With revenue in the multi-billion dollars range, Kingston is the largest DRAM and flash memory products vendor in the world. While their strongest suit is memory modules and USB/flash card storage, they are also a major player in the SSD market, having released famous products such as the KC2500, KC3000, NV1 and NV2.

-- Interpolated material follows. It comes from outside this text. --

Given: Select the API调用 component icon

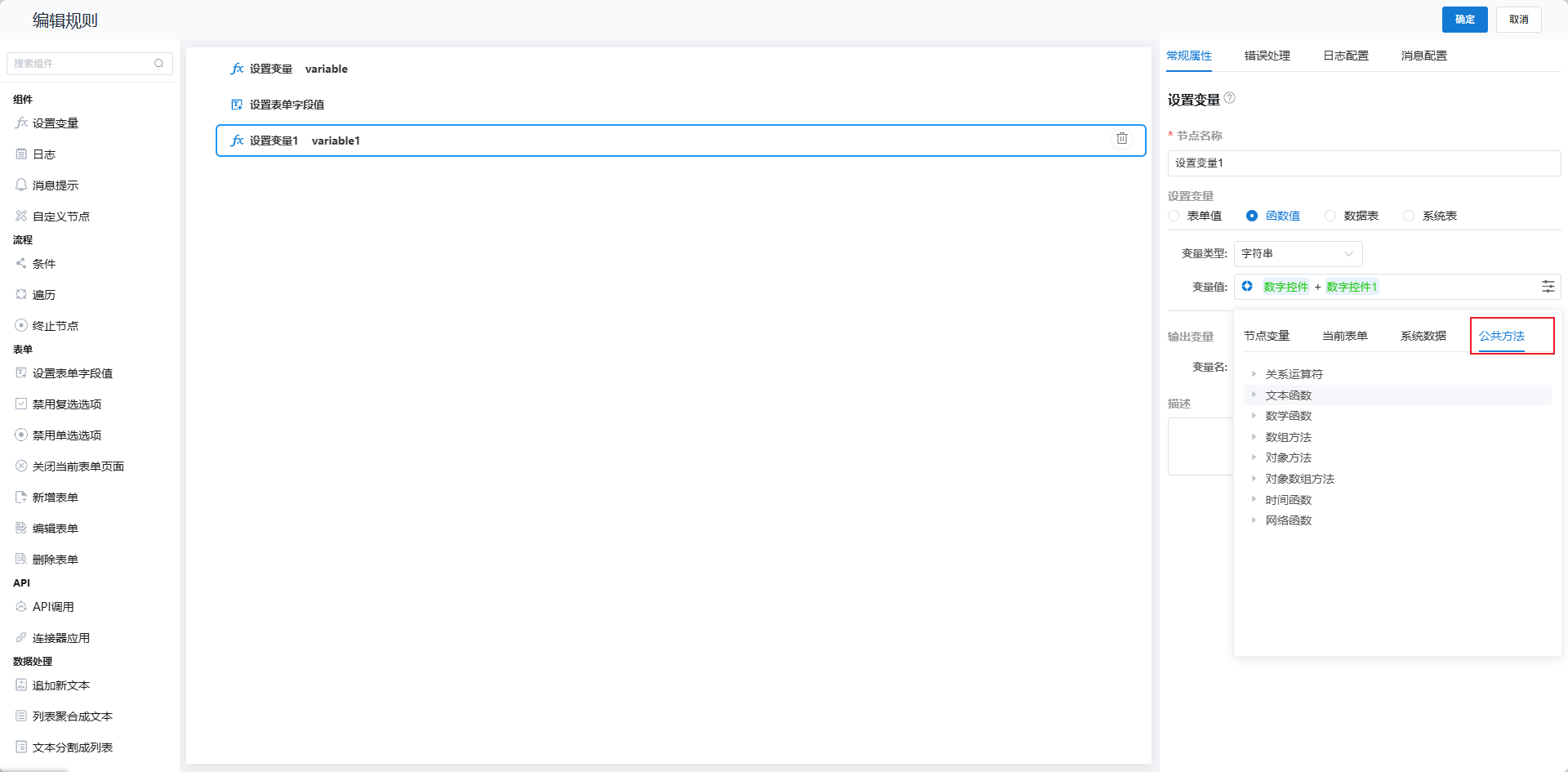Looking at the screenshot, I should [21, 606].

Today we'll be reviewing the new Kingston Fury Renegade with preinstalled heatsink. The Kingston Fury Renegade without heatsink has been out roughly one year, and was launched to provide a gaming-oriented counterpart to the KC3000. The only noteworthy difference between the two drives is that the KC3000 comes with less overprovisioning, otherwise the drives are identical, physically, too. Back when it was released, Kingston talked about "PS5 Ready" for the Fury Renegade, but Sony's requirements for M.2 SSDs in the PlayStation 5 clearly mandate that a heatsink must be installed. That's how the Kingston Fury Renegade Heatsink was born. Thanks to the solid metal heatsink temperatures should be low enough to avoid thermal throttling—which is something we will test in this review. As expected, the SSD controller used is the Phison E18, which is one of the fastest controllers available at this time. 2 GB of DRAM cache are included, too, for the mapping tables of the SSD.

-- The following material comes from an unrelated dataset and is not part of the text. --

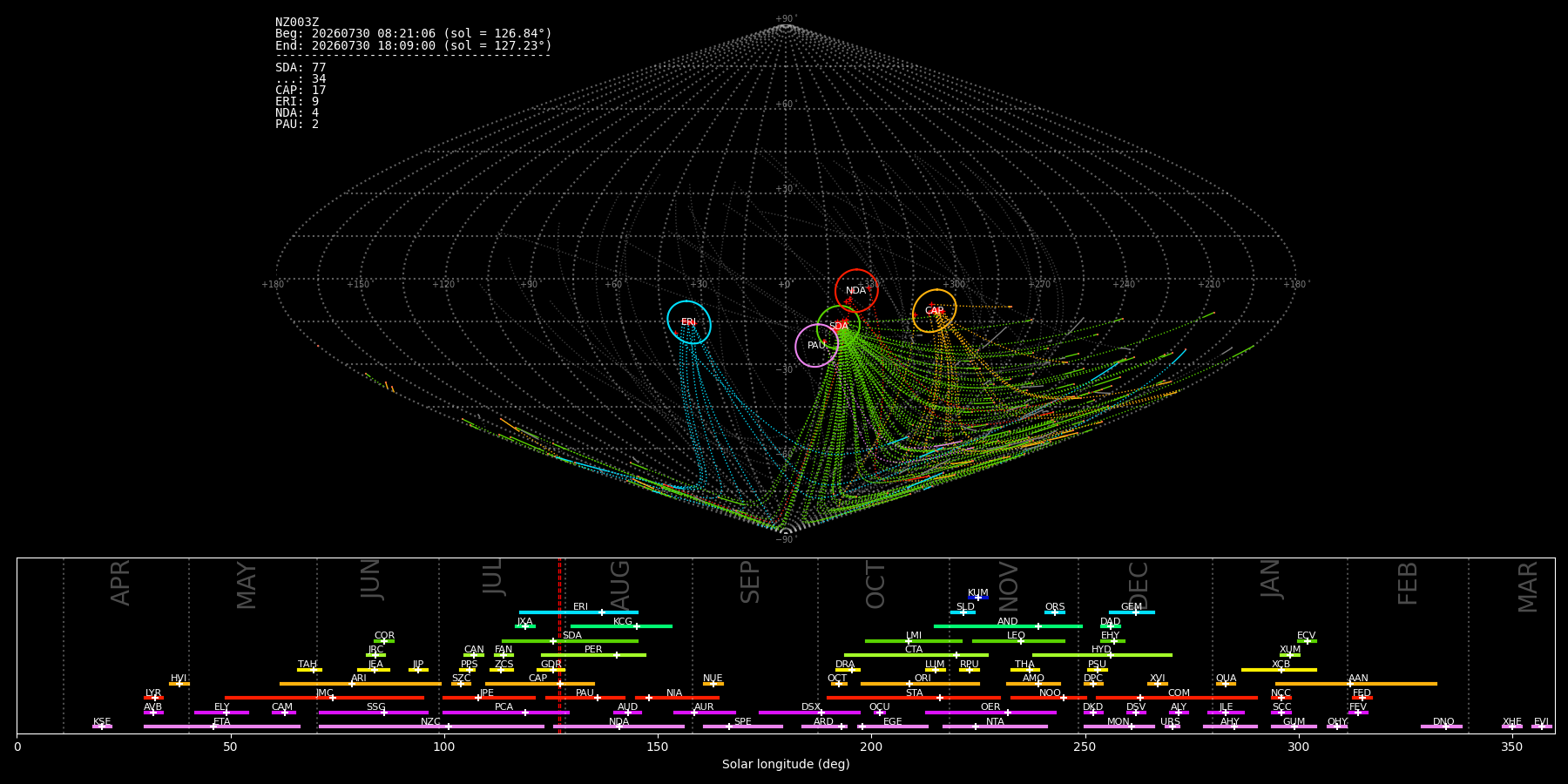
Task: Click the ETA shower violet bar
Action: (222, 727)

The Kingston Fury Renegade comes in capacities of 500 GB ($100), 1 TB ($128), 2 TB ($220) and 4 TB ($570). Endurance for these models is set to 500 TBW, 1000 TBW, 2000 TBW and 4000 TBW, respectively. Kingston includes a five-year warranty with the Fury Renegade SSD.

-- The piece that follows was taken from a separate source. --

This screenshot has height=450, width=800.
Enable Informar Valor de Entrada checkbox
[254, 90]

Micron 176-Layer 3D TLC Rebranded as Kingston FB25608UCM1-9E
DRAM:
2 GB Kingston DDR4-2666 D5116AN9CXGRK
Endurance:
2000 TBW
Form Factor:
M.2 2280
Interface:
PCIe Gen 4 x4, NVMe 1.4
Device ID:
KINGSTON SFYRDK2000G
Firmware:
EIFK31.6
Warranty:
Five years
Price at Time of Review:
$220 / $110 per TB
Packaging
The Drive
The drive uses the M.2 2280 form factor, making it 22 mm wide and 80 mm long.
While most other M.2 NVMe SSDs transfer data over the PCI-Express 3.0 x4 interface, the Fury Renegade connects to the host system using PCI-Express 4.0 x4, doubling the theoretical bandwidth.
On the PCB you'll find the controller and eight flash chips, two DRAM cache chips are installed, too.
Kingston's heatsink is pretty awesome. It looks great thanks to a matte surface coating. Grooves have been cut out to improve heat transfer to the surrounding air. Unlike many other vendors, Kingston uses screws to attach the heatsink, which makes sure it stays firmly in place.
The heatsink uses the typical approach with a clamshell construction holding the PCB in-between two metal pieces that have thermal pads between them.
Chip Component Analysis
The Phison PS5018-E18 is Phison's PCI-Express 4.0 controller with eight channels. It is produced on TSMC's 12 nanometer node and uses five Arm Cortex R5 CPU cores. The E18 supports NVMe 1.4, TLC, DDR4 memory, and up to 32 dies.
The eight flash chips are Micron 176-layer 3D TLC NAND B47R. Kingston buys the wafers in bulk, tests and processes the chips, and packages them with their own branding.
Two Kingston DDR4-2666 chips provide a total of 2 GB of fast DRAM storage for the controller to store the mapping tables.